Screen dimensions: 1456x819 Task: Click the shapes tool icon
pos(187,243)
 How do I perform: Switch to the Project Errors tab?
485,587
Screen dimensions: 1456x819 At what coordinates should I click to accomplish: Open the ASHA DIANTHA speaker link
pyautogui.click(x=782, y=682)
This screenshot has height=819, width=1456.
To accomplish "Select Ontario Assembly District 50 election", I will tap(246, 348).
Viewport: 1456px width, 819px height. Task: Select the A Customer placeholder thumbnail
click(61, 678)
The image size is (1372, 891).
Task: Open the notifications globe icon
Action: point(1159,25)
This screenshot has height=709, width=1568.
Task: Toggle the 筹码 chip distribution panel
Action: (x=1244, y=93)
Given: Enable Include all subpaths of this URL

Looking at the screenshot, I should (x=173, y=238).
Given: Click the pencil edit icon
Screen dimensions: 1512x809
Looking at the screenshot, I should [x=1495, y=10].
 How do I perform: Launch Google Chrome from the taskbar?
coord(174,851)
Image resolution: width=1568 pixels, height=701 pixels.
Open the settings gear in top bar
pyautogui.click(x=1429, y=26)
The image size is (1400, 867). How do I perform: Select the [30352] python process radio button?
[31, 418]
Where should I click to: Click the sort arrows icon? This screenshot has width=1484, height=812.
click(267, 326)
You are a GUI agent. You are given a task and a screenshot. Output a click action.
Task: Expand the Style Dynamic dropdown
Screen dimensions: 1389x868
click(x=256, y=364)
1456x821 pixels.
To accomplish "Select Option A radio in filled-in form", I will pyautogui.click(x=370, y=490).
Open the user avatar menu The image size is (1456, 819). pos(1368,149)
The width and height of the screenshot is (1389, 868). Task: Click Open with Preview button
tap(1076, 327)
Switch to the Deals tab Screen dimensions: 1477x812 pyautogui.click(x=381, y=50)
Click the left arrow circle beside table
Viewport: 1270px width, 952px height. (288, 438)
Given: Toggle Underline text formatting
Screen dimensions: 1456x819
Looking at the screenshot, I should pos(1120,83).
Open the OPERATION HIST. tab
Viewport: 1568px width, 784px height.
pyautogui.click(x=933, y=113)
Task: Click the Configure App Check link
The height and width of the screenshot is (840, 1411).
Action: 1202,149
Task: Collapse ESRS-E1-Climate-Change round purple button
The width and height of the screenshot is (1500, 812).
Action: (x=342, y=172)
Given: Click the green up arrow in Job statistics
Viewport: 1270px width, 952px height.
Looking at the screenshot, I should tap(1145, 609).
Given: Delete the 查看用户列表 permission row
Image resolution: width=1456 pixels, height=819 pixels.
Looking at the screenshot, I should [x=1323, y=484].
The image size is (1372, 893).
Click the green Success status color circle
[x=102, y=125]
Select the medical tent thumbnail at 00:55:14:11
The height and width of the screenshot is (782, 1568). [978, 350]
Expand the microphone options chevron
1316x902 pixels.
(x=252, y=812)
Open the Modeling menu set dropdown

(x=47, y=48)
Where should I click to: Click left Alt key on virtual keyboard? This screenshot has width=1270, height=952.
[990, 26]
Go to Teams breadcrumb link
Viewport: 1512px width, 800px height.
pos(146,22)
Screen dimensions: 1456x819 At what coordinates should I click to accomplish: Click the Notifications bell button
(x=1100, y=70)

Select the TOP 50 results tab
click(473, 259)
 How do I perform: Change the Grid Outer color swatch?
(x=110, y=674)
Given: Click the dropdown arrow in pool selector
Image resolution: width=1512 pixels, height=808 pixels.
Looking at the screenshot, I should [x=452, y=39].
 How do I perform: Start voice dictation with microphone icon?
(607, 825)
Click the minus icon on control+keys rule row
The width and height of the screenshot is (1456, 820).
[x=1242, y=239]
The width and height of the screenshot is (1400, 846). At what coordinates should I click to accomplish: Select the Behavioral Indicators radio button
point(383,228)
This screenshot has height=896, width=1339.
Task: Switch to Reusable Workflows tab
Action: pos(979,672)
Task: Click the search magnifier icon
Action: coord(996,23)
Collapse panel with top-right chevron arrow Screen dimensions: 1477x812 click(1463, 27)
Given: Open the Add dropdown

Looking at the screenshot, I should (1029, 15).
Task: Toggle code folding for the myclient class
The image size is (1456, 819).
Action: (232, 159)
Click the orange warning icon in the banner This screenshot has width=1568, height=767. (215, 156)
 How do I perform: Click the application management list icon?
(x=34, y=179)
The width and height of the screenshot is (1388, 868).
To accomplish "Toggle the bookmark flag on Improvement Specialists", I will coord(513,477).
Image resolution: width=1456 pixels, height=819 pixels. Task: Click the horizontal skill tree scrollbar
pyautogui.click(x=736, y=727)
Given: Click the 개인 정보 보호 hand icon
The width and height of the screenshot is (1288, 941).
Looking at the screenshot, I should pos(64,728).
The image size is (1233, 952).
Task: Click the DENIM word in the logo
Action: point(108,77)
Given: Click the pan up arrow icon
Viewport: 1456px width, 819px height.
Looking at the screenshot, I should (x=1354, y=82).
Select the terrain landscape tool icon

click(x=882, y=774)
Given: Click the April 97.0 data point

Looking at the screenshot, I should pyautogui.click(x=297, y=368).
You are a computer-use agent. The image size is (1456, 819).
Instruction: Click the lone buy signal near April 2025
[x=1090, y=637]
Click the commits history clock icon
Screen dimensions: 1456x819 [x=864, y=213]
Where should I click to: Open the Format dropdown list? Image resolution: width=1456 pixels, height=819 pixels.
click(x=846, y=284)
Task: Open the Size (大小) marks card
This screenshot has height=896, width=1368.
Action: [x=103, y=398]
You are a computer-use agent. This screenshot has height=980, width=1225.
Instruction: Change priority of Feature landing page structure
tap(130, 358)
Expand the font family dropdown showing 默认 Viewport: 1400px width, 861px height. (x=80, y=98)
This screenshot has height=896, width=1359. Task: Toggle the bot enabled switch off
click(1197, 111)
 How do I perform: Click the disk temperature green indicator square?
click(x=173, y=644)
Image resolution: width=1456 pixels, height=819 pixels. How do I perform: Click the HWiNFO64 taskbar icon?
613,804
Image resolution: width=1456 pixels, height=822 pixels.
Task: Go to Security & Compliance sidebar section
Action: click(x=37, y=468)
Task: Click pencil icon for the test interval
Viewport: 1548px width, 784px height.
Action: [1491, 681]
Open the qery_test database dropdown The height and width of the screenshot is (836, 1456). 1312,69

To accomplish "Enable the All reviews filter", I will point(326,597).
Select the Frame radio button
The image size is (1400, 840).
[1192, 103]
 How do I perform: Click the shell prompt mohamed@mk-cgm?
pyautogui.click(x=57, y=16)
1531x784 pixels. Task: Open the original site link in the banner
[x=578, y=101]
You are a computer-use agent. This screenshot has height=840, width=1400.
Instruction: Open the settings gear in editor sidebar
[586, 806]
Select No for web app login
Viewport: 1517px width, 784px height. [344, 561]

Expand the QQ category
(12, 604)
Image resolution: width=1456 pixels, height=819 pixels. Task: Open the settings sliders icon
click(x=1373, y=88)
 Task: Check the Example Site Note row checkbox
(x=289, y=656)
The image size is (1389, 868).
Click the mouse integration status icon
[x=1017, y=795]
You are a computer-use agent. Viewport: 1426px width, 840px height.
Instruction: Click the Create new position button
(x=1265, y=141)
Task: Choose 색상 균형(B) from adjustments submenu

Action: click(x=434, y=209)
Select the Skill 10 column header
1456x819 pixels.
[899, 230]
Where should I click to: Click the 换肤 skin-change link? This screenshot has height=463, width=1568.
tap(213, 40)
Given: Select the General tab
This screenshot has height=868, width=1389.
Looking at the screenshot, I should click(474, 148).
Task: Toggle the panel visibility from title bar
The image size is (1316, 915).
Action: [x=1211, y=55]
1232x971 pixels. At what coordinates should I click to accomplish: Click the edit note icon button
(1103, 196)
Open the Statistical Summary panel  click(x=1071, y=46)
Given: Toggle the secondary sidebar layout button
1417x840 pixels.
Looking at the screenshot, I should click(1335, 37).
○ ○ ○ ○ ○ ○ ○
■ TASK
Take the listing above and repeat exactly the lines from the one containing "Select No for web app login" through the one containing "Given: Toggle the", both included.

■ TASK RESULT
Select No for web app login
Viewport: 1517px width, 784px height. [344, 561]

Expand the QQ category
(12, 604)
Image resolution: width=1456 pixels, height=819 pixels. Task: Open the settings sliders icon
click(x=1373, y=88)
 Task: Check the Example Site Note row checkbox
(x=289, y=656)
The image size is (1389, 868).
Click the mouse integration status icon
[x=1017, y=795]
You are a computer-use agent. Viewport: 1426px width, 840px height.
Instruction: Click the Create new position button
(x=1265, y=141)
Task: Choose 색상 균형(B) from adjustments submenu

Action: click(x=434, y=209)
Select the Skill 10 column header
1456x819 pixels.
[899, 230]
Where should I click to: Click the 换肤 skin-change link? This screenshot has height=463, width=1568.
tap(213, 40)
Given: Select the General tab
This screenshot has height=868, width=1389.
Looking at the screenshot, I should click(474, 148).
Task: Toggle the panel visibility from title bar
The image size is (1316, 915).
Action: [x=1211, y=55]
1232x971 pixels. At what coordinates should I click to accomplish: Click the edit note icon button
(1103, 196)
Open the Statistical Summary panel  click(x=1071, y=46)
Given: Toggle the secondary sidebar layout button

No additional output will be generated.